Written request: Swap "screenshot" for "screen capture" throughout the rows below, and reproduce them otherwise unchanged, omitting the pictures.

Records for this exercise:

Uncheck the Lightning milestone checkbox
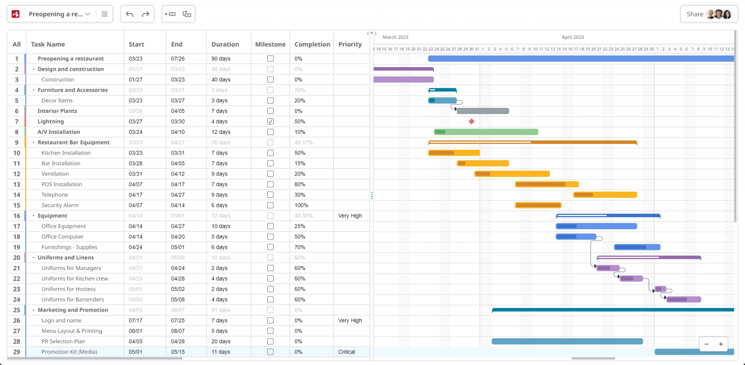 pyautogui.click(x=270, y=121)
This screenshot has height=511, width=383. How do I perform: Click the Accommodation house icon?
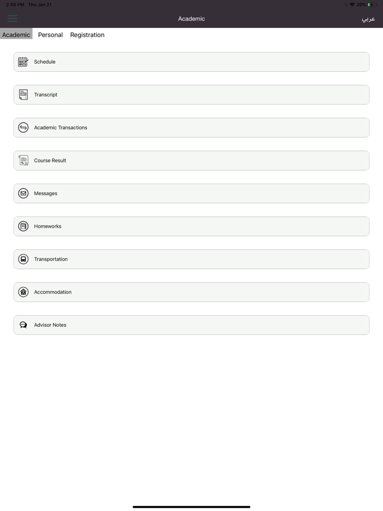23,292
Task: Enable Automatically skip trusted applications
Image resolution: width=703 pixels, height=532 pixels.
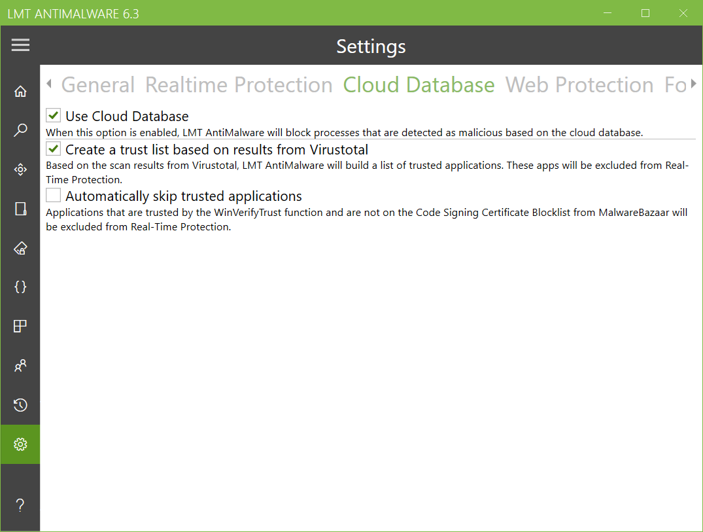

Finished task:
Uncheck the Lightning milestone checkbox
 pyautogui.click(x=270, y=121)
This screen capture has height=511, width=383. How do I perform: Click the Accommodation house icon?
23,292
Task: Enable Automatically skip trusted applications
Image resolution: width=703 pixels, height=532 pixels.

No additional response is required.